O ESPELHO INVERTIDO

19/08/2012 17:40

O ESPELHO INVERTIDO

 

Descia a rua a caminho do trabalho num passo pesado. Não poderia dar-se ao luxo de afogar-se na cama. A notícia irrevogável, de abandono do lar, pelo próprio marido, mergulhara-a num choro convulso a noite toda...por várias noites... Os olhos inchados, os passos incertos, como seu futuro. Os filhos em idade escolar, necessitados de bom estudo, alimentação, vestuário, médicos, lazer, empregada para a manutenção do funcionamento doméstico, enquanto ela, recém empregada em serviço de minguado salário, dera com isso o sinal verde à separação involuntária. Tudo era uma escuridão: o passado de frustrações e brigas constantes no relacionamento, os filhos brilhantes, teriam ainda o futuro sonhado? E ela, no meio de um corte no tempo, como um abismo sem fim que ressoava em seu cérebro, aumentando-lhe o pavor de que a única certeza era de que seu lugar no mundo fosse um chorar sem fim.

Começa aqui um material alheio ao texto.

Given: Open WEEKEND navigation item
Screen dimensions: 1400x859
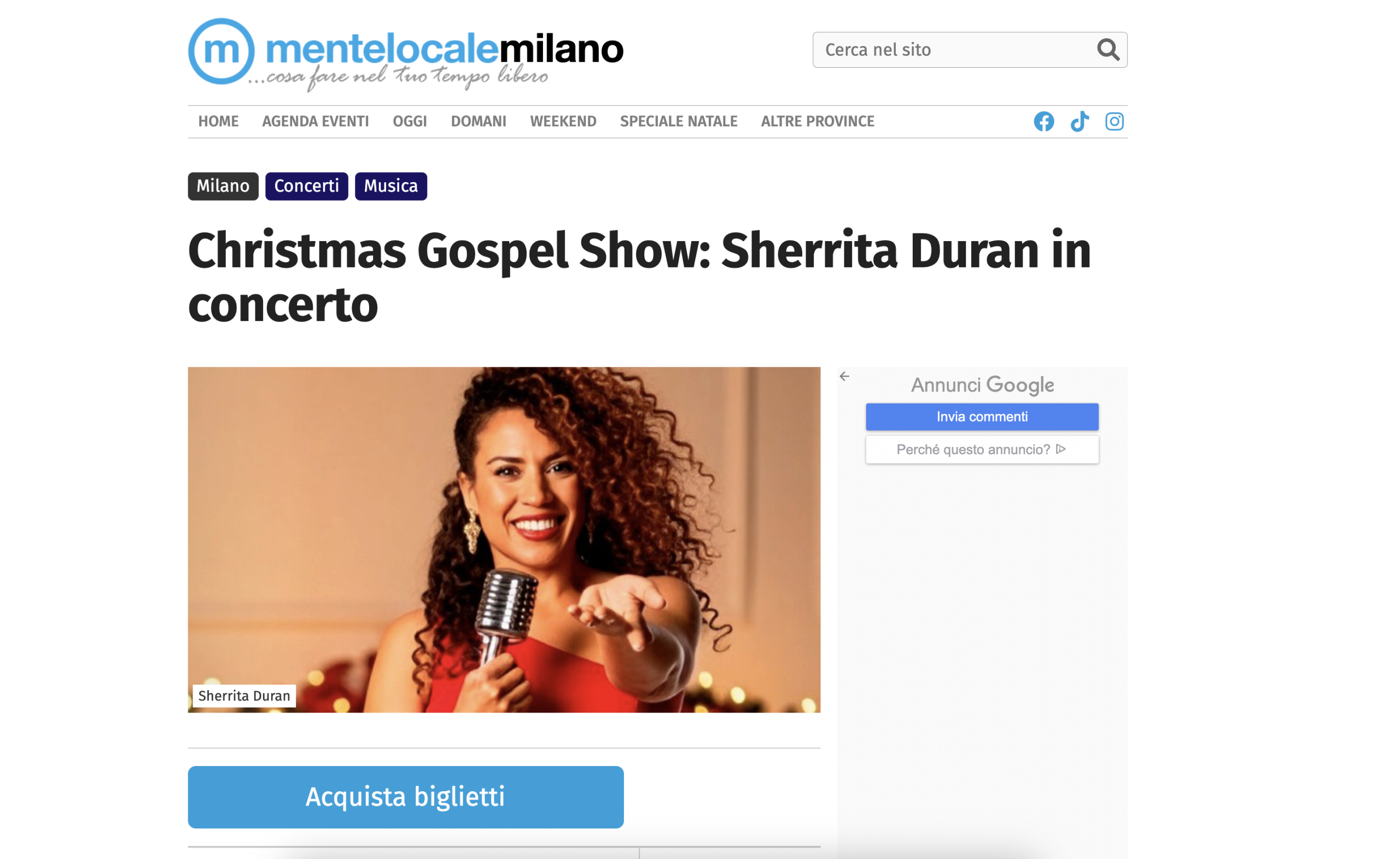Looking at the screenshot, I should pyautogui.click(x=563, y=121).
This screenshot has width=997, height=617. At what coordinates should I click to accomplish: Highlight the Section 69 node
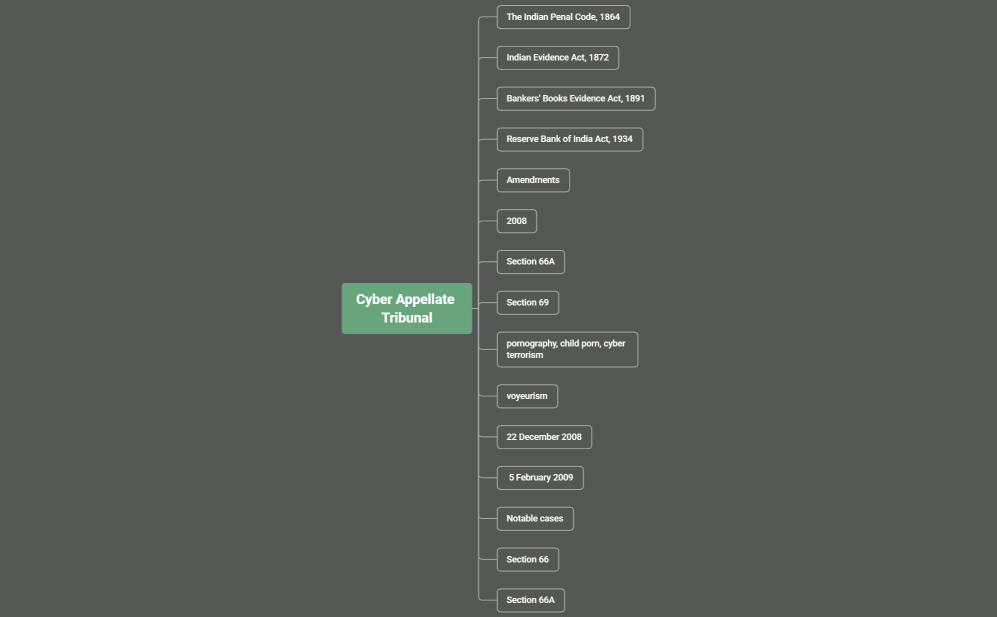[x=527, y=302]
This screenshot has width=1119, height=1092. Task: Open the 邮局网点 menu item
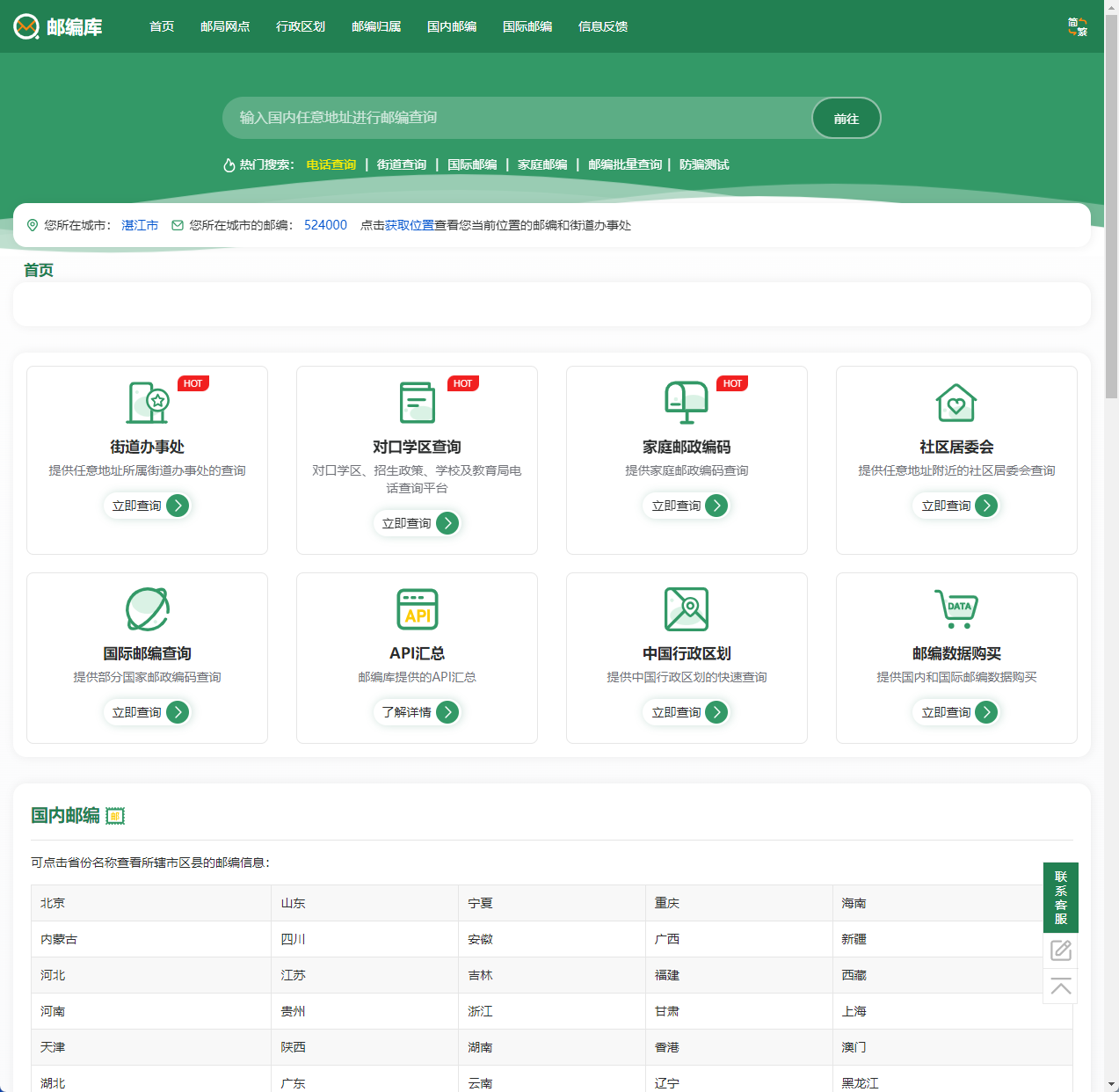[x=225, y=26]
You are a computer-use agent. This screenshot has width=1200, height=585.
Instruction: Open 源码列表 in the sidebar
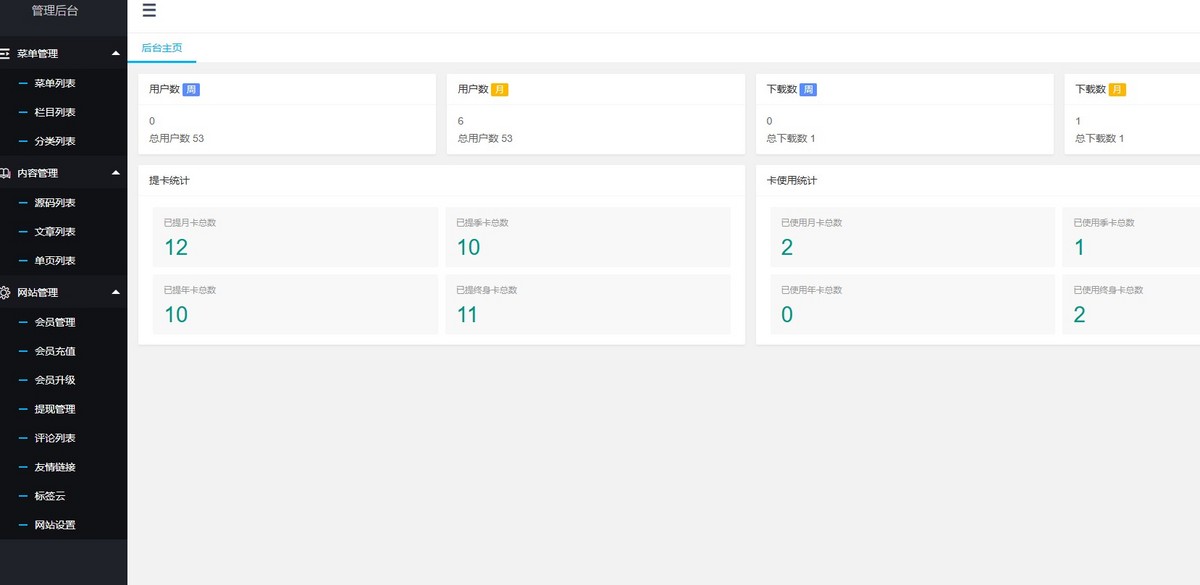click(x=55, y=203)
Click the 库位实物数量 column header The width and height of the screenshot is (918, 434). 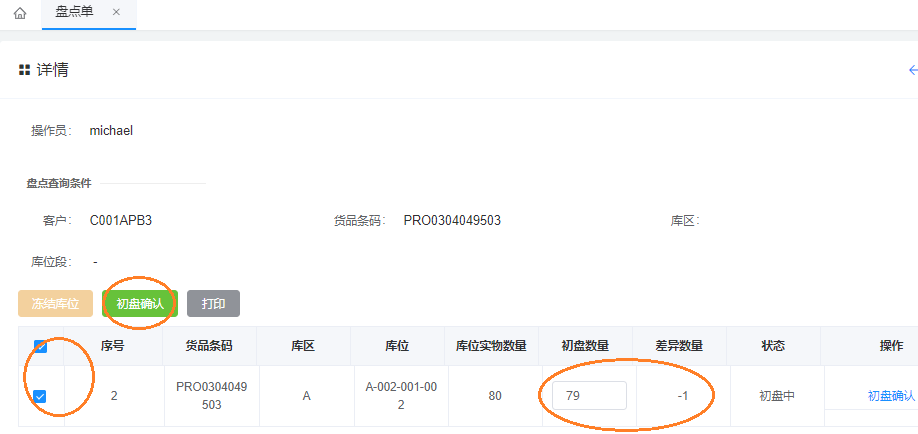click(x=491, y=346)
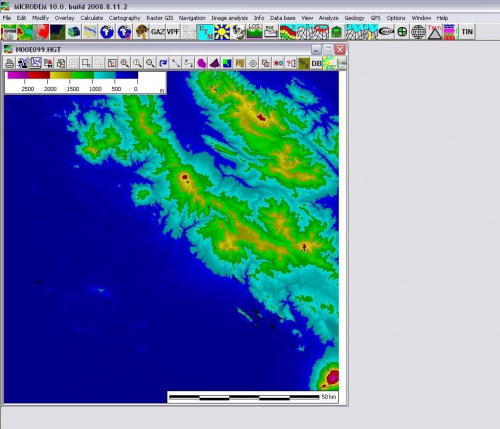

Através dos olhos embaciados ainda pode ver, descendo a rua em sentido contrário ao seu, uma catadora de lixo e papelão, de chinelas, suja e suada, puxando a carreta quase cheia e pesada. Ao lado, o filho maior com não mais que oito anos, acompanhava  saltitante. Na carroça, sobre caixas de papel, duas crianças menores com seus cinco e três anos. Alheios ao trânsito, à chuva, ao peso da carga e à sua presença, todos riam, gostosamente, brincavam, e ali estava uma família feliz.

Como num espelho de imagem invertida, o pequeno grupo familiar surgia-lhe como uma agressão que a vida lhe jogava à cara, pela incapacidade  de conquistar felicidade para si e para os seus. Não se sentia sequer mulher para junto aos filhos ser uma família. Seus sonhos arrancados como ventre rasgado que sangra às avessas, a morte, e não mais a vida. Sua dor, infamante, aniquilava, enfraquecia o desejo do que lhe parecia agora distante, impossível.

Afogada em raivas e frustrações, não sabia que ali havia um segredo a ser desvendado. Antes, agravava-lhe o sofrimento como senso de oportunidade perdida. E o segredo deles, como o seu, era o presente, sem passado ou futuro. Eles eram sua anti-matéria, leve e luminosa em contraste à sua densidade dura, escura. Ali estava a essência do espírito que independe de condições materiais, mas apenas do presente, aceito, como presente que é e sempre será, sem passado, sem culpa, sem futuro, sem receios. Apenas gratidão, ou talvez, nem isso, mas apenas sendo. Podia ser que o próximo momento presente fosse completamente diverso. Mas ali, a família pulsava como um instantâneo do melhor das férias que ela nunca teve, enquanto ela se sentia oca, como caverna que se arrastasse sem fim, como ferida no vácuo.

Talvez um dia aprendesse a receber a vida como dádiva que é, mas a marca de seu lado mais obscuro, dela ou da vida, talvez nunca soubesse ao certo a resposta, impregnava-lhe cada célula, e mesmo que risse à solta, como um dia descobrira-se, mesmo que voltasse a ver o mar, estaria, para sempre, marcada.

Passou-se muito tempo antes que conseguisse sofregamente recolher os escombros de si mesma. Às vezes o cimento era um improviso, o tijolo disforme, não encaixava, mas foi construindo sua casa. Lentamente, buscava ocultar, a si, o buraco negro interno. Não sabia que era assim mesmo. Se a construção fosse perfeita, não haveria luz sub-reptícia pelas frestas, pelos blocos caídos.

Aprendeu, com o tempo, a rir, como criança que se regala com um doce sem o medo que o doce acabe. Mas no silêncio de si estava a marca, indelével, da humanidade, e que todo o sacrifício do Cristo, jamais evitara.